For Valentine’s Day, here is one of my favorite romantic scenes from a musical. The film Lovely to Look At, a remake of Roberta, may not be memorable as a whole, but it showcases some imaginative dance sequences featuring Marge and Gower Champion. While they had the unenviable task of replacing Ginger Rogers and Fred Astaire, the Champions were gifted with not recreating the earlier pair’s routines. The Champions’ dances were mostly freed from the show within a picture’s stagings. In Lovely to Look at, the big performance to save the fashion house remains, but their other dance scenes show their characters’ flirtations that lead to romance and to them falling in love.

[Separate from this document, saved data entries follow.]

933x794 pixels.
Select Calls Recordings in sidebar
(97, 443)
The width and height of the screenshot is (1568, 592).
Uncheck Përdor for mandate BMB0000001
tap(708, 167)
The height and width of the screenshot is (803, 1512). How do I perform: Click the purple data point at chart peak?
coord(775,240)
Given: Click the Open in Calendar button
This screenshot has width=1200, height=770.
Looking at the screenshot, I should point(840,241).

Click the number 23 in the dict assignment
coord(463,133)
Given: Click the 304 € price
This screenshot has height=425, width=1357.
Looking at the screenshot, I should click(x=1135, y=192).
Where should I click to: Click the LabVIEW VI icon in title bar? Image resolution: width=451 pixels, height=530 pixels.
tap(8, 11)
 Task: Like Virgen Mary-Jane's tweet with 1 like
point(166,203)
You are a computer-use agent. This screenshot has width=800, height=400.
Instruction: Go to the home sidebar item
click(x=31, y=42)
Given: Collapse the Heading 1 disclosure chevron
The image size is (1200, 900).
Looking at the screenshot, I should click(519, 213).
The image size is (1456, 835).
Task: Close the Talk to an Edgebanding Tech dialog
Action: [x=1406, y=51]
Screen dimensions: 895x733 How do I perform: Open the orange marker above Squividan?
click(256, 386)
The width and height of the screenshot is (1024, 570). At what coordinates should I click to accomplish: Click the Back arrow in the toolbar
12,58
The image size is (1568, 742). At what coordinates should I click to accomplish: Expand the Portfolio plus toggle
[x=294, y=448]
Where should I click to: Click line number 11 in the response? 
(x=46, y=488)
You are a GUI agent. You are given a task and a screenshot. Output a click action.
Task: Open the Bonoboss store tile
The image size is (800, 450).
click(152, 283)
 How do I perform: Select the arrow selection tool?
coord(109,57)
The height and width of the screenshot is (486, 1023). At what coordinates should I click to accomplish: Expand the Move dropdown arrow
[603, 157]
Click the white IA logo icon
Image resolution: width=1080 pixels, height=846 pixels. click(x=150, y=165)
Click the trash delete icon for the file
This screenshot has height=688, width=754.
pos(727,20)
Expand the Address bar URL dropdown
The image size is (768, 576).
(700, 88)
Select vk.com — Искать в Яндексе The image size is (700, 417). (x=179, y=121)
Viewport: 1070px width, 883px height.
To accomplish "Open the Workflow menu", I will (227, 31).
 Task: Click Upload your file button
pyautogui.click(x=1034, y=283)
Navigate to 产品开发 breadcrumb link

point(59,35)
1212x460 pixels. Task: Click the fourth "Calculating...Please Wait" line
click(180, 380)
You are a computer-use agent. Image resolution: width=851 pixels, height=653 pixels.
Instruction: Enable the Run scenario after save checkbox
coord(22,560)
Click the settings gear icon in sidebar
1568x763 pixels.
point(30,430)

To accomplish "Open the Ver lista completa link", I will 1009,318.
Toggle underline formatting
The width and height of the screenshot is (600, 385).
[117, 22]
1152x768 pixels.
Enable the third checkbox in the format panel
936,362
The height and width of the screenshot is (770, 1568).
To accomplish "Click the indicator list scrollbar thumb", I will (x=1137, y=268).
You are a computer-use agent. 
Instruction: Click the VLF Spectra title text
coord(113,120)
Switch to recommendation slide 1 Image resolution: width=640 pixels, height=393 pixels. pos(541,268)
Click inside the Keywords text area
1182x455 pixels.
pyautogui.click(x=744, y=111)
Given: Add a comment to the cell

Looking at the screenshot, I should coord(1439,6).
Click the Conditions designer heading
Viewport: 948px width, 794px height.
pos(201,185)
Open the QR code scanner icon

In the above scene, their characters have spent the night accompanying their friends from boîte to boîte. Left alone, they have no distractions. He wants to dance with her one more time, that’s the only way he can hold a girl in his arms in a crowded room and have her all to himself, and she agrees after initially resisting. They have fun, and dance well together, and then the camera moves in for a close-up when they pause in front of a window. When it pulls back, we see the nightclub set has vanished, and only the starry night remains. In multiple long takes, they dance on and among the stars. They’re the only two people in their universe at that moment, and they both hear, feel, and move to the same song. They’re a perfect pairing. Long before they walk off together into the night, we know they have fallen in love. We’ve watched it happen.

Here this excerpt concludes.